◆ Stored data ◆

* * *

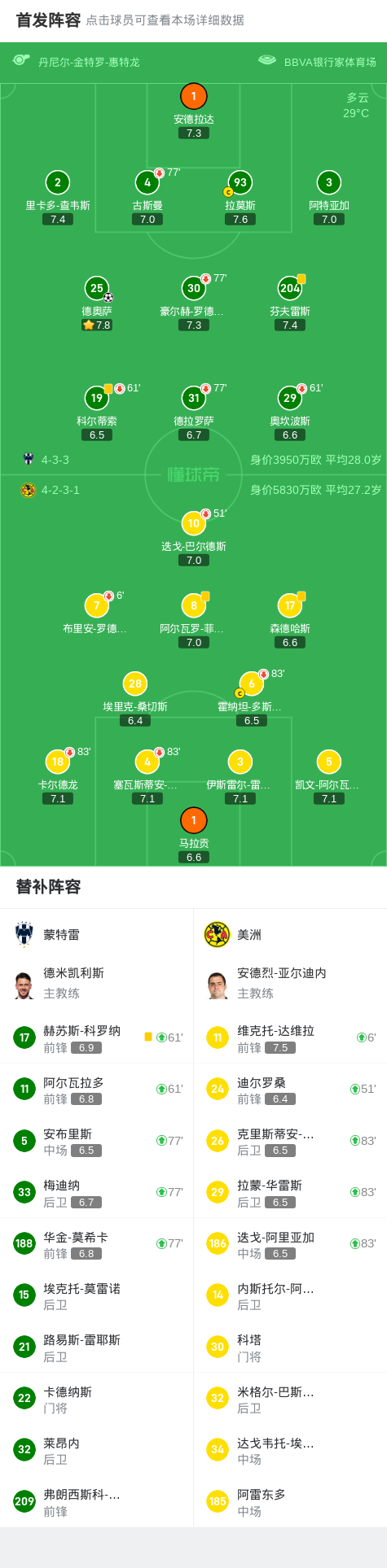Select 迭戈-巴尔德斯 number 10 yellow badge
387x1568 pixels.
(x=194, y=523)
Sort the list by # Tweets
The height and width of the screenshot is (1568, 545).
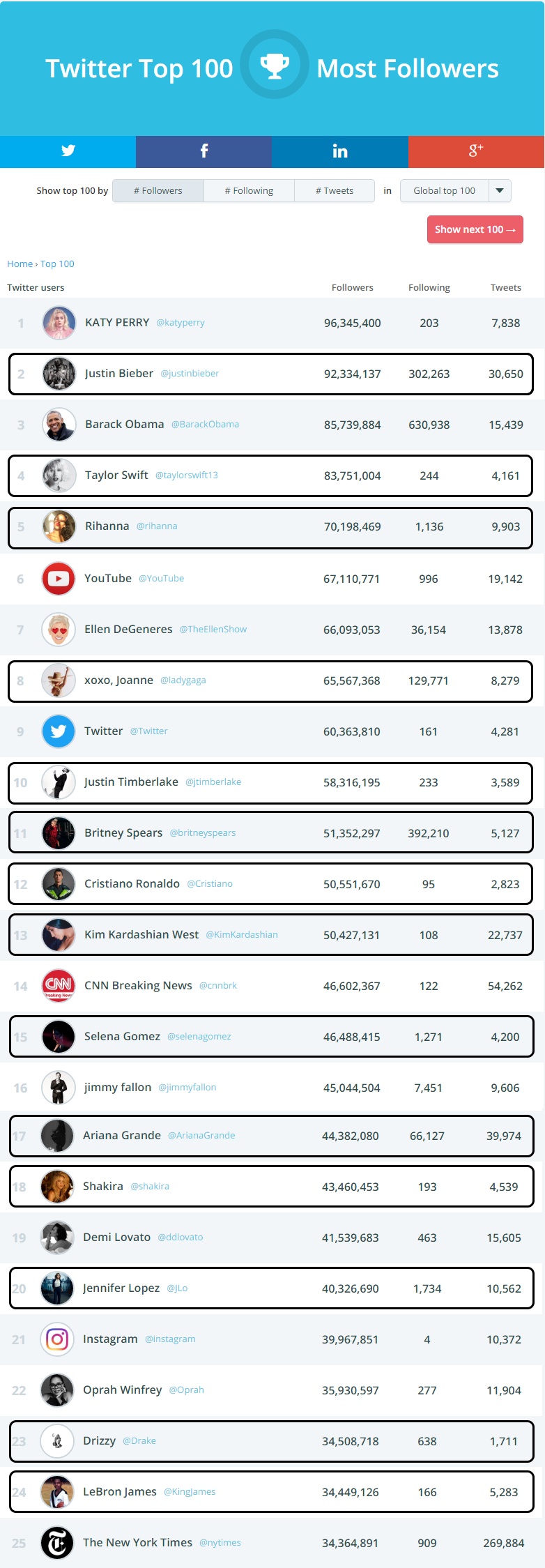pyautogui.click(x=335, y=191)
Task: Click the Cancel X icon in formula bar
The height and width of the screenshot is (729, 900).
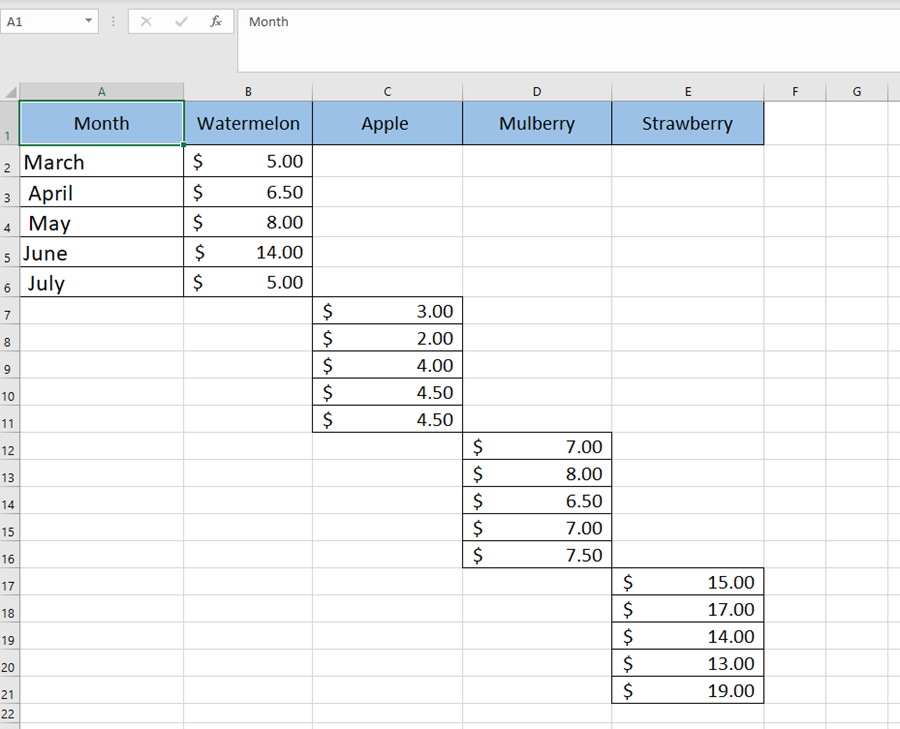Action: click(x=146, y=22)
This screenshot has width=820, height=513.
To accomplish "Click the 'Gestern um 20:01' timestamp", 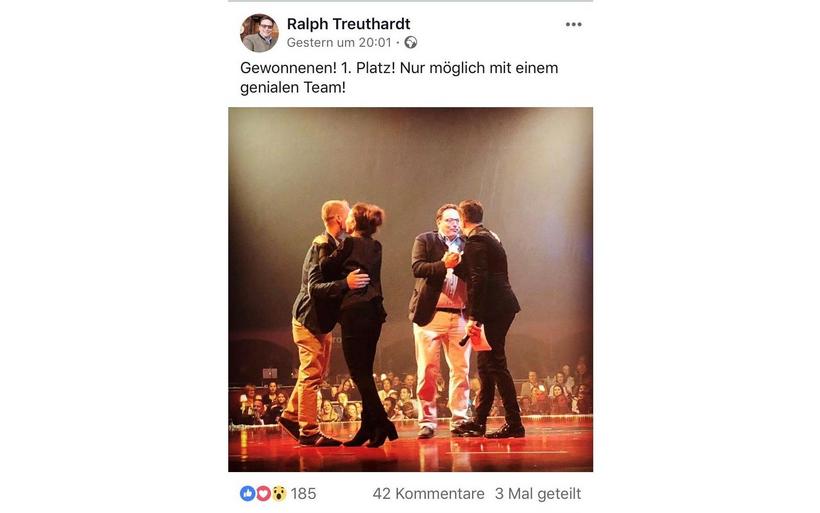I will coord(339,42).
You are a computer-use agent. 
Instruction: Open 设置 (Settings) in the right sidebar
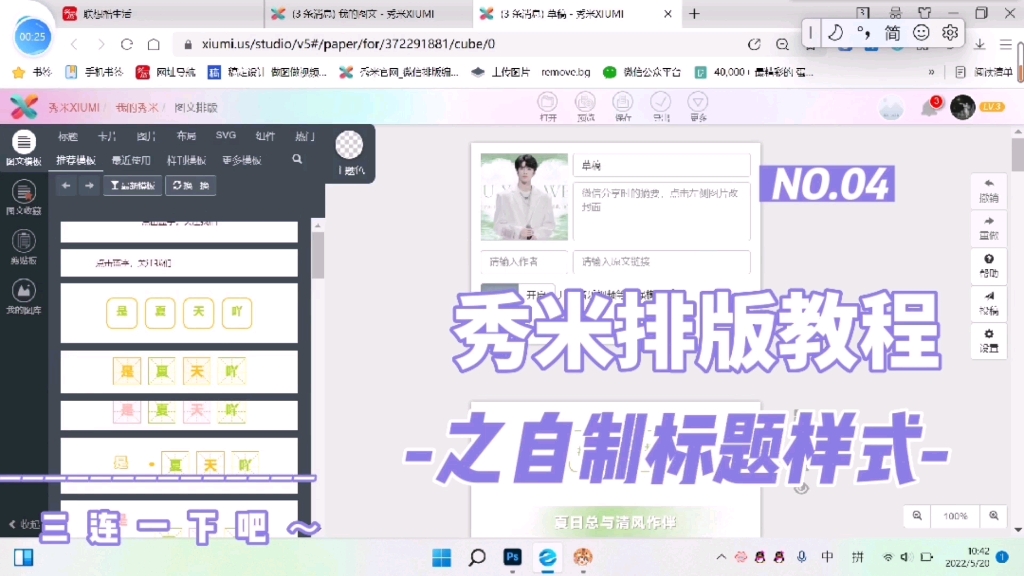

* * *

◆ What needs to be done ◆
Nothing but the lines from the one with "Sort the list by # Tweets" up to and including the one with "This screenshot has width=820, height=513." should be printed, exactly as they read above. Please keep the pictures out.

◆ Exercise output ◆
Sort the list by # Tweets
The height and width of the screenshot is (1568, 545).
pyautogui.click(x=335, y=191)
Task: Click the Cancel X icon in formula bar
The height and width of the screenshot is (729, 900).
Action: click(x=146, y=22)
This screenshot has width=820, height=513.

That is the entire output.